Medicines and Vaccines
Clinical Trials Transformation Initiative (CTTI) have published their report on the ICH M11 webinar from back in Jan 2023. If you missed the webinar, then this is a useful 4-page summary.
CTR and CTIS
- On 19 April 2023, EMA is hosting a CTIS Walk-in Clinic at 16:00-17:00 CEST, which is an opportunity to ask real-time questions to CTIS experts. Upcoming CTIS Webinars: 17 May 2023 and 14 June 2023.

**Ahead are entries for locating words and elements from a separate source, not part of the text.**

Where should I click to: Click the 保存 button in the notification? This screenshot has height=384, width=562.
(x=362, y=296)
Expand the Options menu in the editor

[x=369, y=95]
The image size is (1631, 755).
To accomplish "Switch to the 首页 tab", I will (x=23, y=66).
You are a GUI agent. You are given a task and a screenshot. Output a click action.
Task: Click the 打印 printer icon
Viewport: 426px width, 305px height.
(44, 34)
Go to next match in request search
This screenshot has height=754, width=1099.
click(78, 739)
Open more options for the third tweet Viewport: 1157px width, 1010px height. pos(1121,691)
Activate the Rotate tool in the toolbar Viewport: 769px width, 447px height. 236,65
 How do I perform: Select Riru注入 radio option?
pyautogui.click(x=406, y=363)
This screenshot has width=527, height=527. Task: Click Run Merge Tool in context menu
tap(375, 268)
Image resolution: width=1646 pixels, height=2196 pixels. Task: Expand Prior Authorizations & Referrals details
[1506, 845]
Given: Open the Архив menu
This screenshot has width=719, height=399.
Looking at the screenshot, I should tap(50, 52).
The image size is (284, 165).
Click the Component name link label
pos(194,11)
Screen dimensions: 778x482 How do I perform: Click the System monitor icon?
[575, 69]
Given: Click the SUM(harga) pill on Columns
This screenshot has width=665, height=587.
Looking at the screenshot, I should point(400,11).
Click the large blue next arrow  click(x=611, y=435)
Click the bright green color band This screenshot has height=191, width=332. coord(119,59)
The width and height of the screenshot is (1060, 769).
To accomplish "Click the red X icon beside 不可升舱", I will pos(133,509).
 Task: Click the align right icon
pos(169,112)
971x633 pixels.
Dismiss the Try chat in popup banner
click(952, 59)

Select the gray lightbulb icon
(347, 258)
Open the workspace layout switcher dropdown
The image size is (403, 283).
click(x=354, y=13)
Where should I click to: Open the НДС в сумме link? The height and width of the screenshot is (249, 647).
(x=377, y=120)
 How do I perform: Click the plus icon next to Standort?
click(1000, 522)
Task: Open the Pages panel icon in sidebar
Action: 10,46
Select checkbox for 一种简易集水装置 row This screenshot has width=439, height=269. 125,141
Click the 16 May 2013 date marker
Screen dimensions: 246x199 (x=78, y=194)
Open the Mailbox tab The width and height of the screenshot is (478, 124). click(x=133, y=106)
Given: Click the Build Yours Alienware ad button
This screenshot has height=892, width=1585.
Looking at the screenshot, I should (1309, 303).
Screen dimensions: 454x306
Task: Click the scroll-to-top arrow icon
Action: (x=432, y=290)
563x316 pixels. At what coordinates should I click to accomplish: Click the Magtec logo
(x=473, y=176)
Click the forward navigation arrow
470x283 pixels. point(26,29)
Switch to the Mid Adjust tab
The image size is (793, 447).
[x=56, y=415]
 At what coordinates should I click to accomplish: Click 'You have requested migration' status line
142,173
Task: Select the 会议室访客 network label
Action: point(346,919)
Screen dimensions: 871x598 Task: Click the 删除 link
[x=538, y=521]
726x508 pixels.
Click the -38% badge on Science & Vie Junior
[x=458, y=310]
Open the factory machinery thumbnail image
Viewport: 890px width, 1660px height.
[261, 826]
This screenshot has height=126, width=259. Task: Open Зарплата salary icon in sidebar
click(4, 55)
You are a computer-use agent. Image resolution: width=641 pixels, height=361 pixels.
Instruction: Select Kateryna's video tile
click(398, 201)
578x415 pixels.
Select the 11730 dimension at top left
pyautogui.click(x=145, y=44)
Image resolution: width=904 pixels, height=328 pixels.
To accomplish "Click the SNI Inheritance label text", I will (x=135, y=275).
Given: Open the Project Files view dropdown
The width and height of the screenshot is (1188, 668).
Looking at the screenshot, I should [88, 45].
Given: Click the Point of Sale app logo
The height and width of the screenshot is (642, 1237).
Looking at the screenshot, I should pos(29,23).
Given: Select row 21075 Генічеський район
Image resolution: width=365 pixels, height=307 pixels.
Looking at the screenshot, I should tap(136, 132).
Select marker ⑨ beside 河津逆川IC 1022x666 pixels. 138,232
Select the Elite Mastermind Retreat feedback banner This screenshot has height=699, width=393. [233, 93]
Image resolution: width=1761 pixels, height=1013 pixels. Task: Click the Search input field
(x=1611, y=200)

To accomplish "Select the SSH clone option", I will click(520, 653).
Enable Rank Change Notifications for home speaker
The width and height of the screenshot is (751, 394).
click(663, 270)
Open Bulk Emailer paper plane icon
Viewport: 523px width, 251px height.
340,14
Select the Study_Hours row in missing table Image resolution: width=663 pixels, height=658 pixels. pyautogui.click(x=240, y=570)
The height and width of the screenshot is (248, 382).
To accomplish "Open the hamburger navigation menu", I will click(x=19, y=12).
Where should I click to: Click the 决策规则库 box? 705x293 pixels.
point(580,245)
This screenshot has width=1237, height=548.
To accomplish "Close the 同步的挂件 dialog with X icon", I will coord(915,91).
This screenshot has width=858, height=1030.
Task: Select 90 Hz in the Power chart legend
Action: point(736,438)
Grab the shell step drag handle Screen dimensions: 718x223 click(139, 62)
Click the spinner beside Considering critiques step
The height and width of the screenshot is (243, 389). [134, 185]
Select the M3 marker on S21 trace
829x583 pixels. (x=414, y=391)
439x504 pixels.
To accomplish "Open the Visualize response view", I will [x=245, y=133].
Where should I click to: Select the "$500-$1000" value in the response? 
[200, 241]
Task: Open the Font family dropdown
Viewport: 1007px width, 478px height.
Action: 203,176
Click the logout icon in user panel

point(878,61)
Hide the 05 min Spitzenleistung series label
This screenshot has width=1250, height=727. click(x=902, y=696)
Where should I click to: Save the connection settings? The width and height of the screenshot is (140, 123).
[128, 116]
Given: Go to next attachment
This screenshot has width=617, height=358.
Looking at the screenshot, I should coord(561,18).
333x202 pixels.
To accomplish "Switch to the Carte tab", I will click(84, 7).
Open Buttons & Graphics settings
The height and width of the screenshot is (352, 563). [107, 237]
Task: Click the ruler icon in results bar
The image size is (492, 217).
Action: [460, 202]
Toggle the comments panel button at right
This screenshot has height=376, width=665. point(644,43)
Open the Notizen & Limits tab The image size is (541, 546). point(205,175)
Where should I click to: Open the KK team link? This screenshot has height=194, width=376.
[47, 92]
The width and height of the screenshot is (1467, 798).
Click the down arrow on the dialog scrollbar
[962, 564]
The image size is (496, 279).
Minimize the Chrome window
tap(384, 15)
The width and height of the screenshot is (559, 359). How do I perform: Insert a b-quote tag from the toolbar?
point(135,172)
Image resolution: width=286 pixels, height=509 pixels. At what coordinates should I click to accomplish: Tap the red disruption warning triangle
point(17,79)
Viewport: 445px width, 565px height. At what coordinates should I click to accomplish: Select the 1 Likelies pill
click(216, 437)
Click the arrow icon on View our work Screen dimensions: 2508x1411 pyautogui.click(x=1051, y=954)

- The PHUSE Data Transparency Working Group has published a blog post on EU CTR implementation. Check it out for a summary of Year 1 of the regulation from a sponsor perspective, with a focus on transparency aspects.
- On 12 April 2023, EMA released an updated version (3.02) of the CTIS - Sponsor Handbook. This version includes newly added information about multi-factor authorisation in CTIS, as well as links to CTIS bitesize talks.
- EMA has published a document with all official EU/EEA Member State public holidays for 2023 as recorded in CTIS.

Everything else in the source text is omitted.